Low-Temperature Sintering of a New Bioactive Glass Enriched with Magnesium Oxide and Strontium Oxide

Abstract

The recent research on bioactive glasses (BGs) has mainly moved on two fronts: (1) introducing ions of therapeutic interest in their composition and (2) the development of scaffolds, fibers, coatings and sintered products starting from BGs in powder form. In this case, the main obstacle to overcome is that BGs rapidly crystallize during heat treatments, thus transforming into glass-ceramics with low reactivity, slow ion release and, eventually, poor mechanical properties. Here an innovative bioactive glass (BGMS_LS), capable of responding to the main limitations of commercial BGs, is presented. The new material contains strontium and magnesium, whose therapeutic relevance is well known, and can be sintered at extraordinarily low temperatures without crystallizing, thus keeping all of its biological potential intact.

1. Introduction

At the end of the 1970s, the discovery of bioactivity marked a turning point in the research on biomaterials: in fact, for the first time, a synthetic material was able to bind to the human tissues. Since then, 45S5 Bioglass^® (45S5), the first bioactive glass developed and progenitor of glasses for biomedical use, has been widely used in orthopedics and dentistry [1]. In more recent years, it has been demonstrated that the ions released from 45S5 during its dissolution may influence the behavior of cells, thus favoring specific cellular events such as proliferation, differentiation, angiogenesis and bone metabolism [2]. This fact has paved the way for the use of BGs in the field of tissue regeneration, stimulating the investigation on the biological effects of the ions they release.

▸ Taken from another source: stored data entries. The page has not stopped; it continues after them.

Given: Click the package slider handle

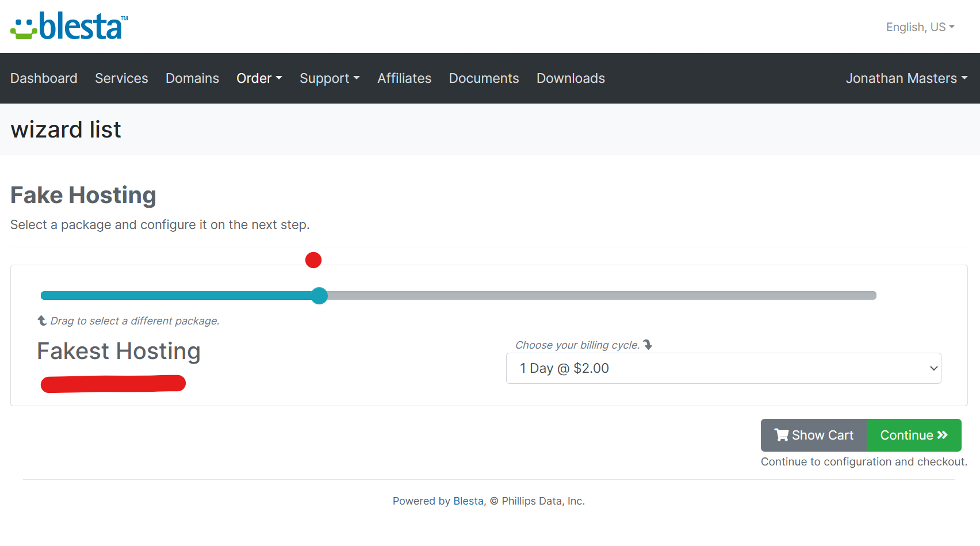Looking at the screenshot, I should (319, 296).
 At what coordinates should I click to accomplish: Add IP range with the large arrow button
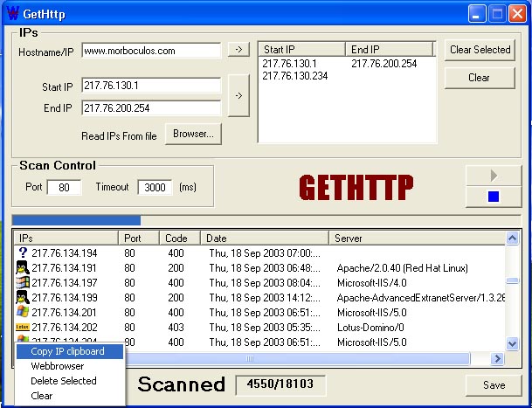[238, 95]
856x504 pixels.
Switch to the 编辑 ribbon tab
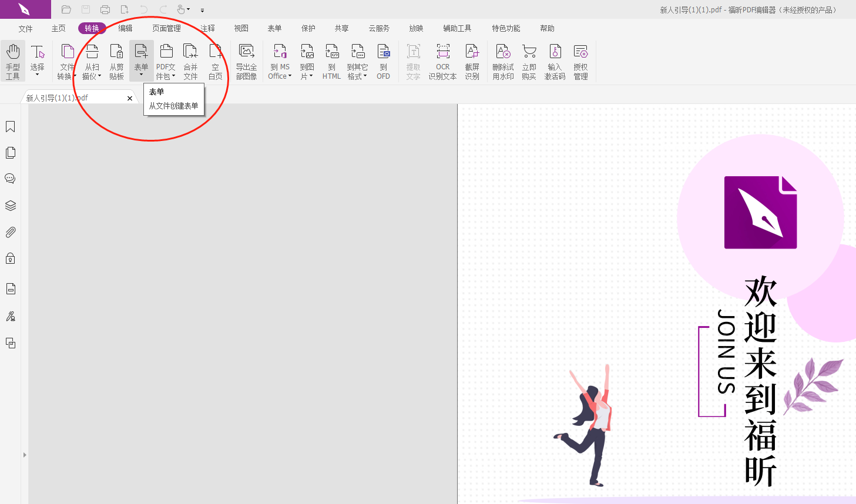pyautogui.click(x=125, y=28)
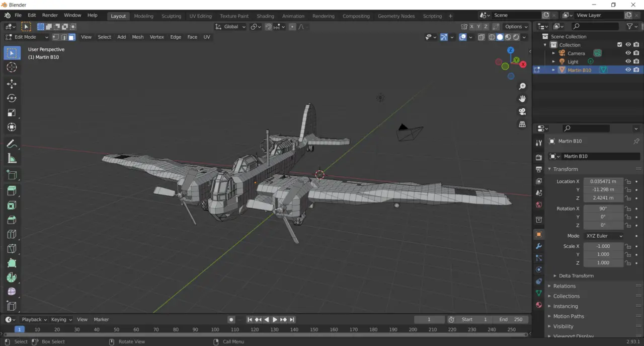The image size is (644, 346).
Task: Open the Global orientation dropdown
Action: (230, 27)
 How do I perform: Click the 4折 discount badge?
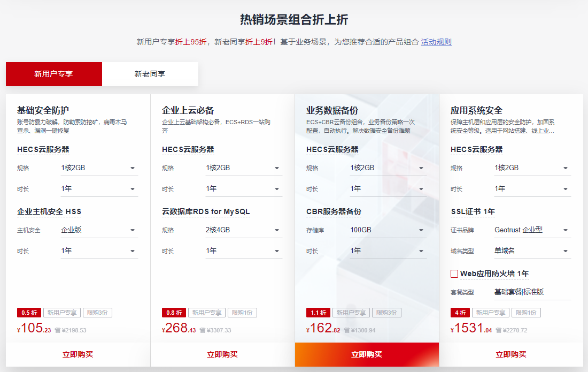460,313
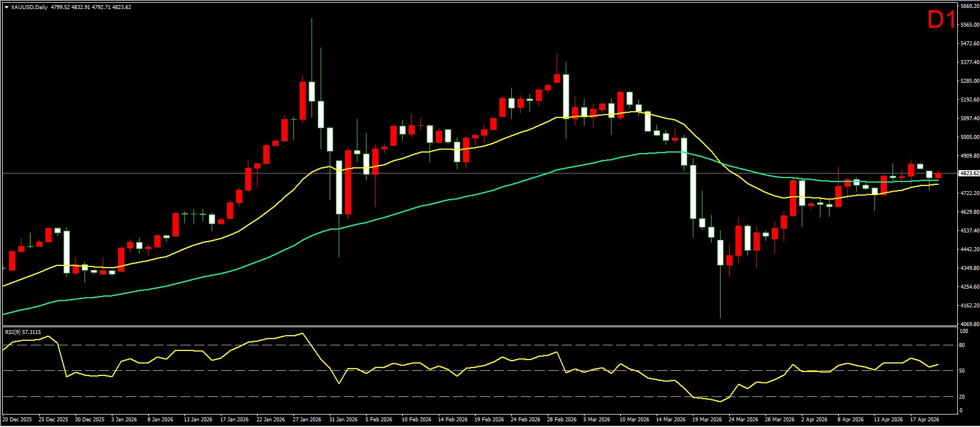Click the 3 Jan 2026 date label
Image resolution: width=980 pixels, height=427 pixels.
pos(125,420)
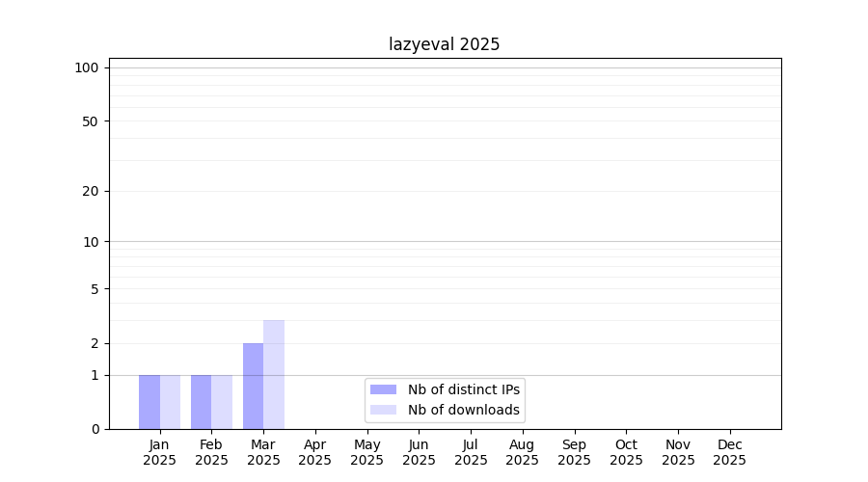
Task: Click the 0 y-axis tick label
Action: coord(95,429)
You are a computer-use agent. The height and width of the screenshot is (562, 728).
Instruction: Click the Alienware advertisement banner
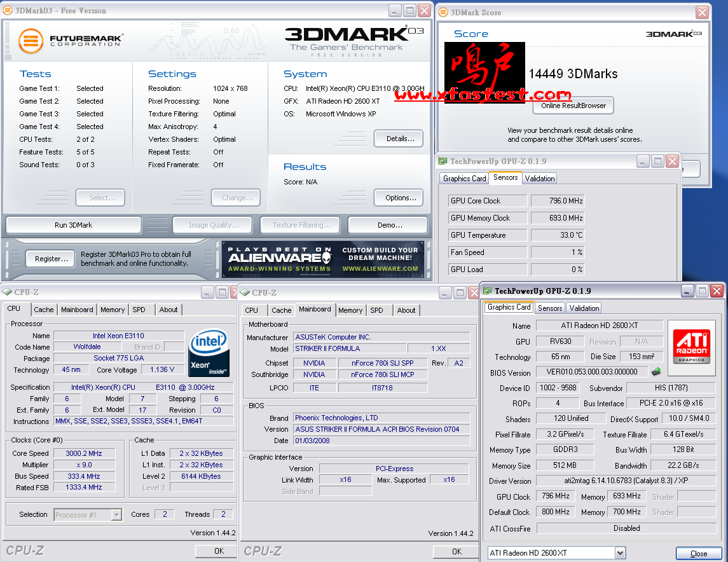tap(322, 259)
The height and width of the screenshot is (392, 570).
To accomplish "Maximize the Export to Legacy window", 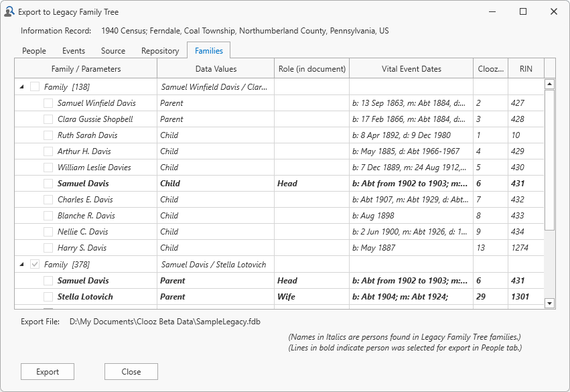I will (523, 12).
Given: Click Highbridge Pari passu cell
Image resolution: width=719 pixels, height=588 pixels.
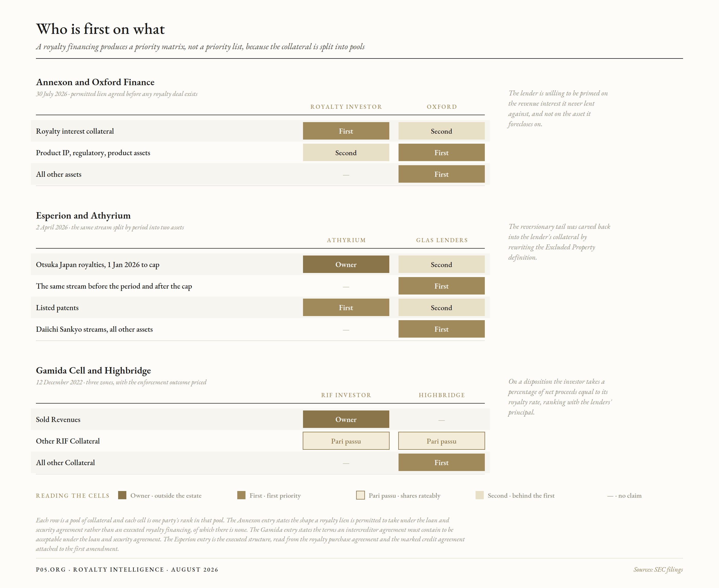Looking at the screenshot, I should click(x=441, y=441).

Unfortunately, BGs have inherited a number of disadvantages from common glasses, such as brittleness and, in particular, the tendency to crystallize during the heat treatments which are necessary to sinter powders or to deposit bioactive coatings on metal substrates. The crystallization is reported to inhibit the glasses’ bioactivity and to greatly slow down their ionic release, thus limiting the biological responsiveness of these innovative materials; for example, the famous 45S5 can be sintered only at very high temperatures, of the order of 1000 °C, thus producing a widely crystallized material which is potentially unstable once implanted in the body, as the glass phase is degraded more rapidly than the crystalline phase [3,4]. This obvious disadvantage is due to the 45S5 atomic set-up which, at the same time, gives the glass its marked bioactivity, as well as the ability to degrade in contact with biological fluids and to form a surface layer of hydroxyapatite. In fact, the ability of BGs to bond to bone is mediated through the precipitation of an interfacial bone-like hydroxyapatite film when BGs are placed in contact with physiological fluids in vivo [5]. Compared to common silicate glasses, 45S5 and, more generally, BGs, contain large amounts of modifier oxides, in particular sodium oxide, which disrupt the silicate network; this favors the glass dissolution but, on the other hand, reduces the glass’ viscosity and increases the glass’ structural mobility, thus promoting crystallization of the glass.

Several attempts have been made to modify the 45S5 composition, for example, by replacing part (or all) of its calcium content with magnesium or zinc [6]; despite the fact that the obtained glasses were characterized by a decrease in crystallization tendency, the effect of such ions on the glass’ reactivity has not been completely clarified yet. On the other hand, the presence of calcium in the glass composition is important, both for its biological effects and because it contributes to the formation of apatite, so it does not seem appropriate to completely eliminate such an element from the glass composition.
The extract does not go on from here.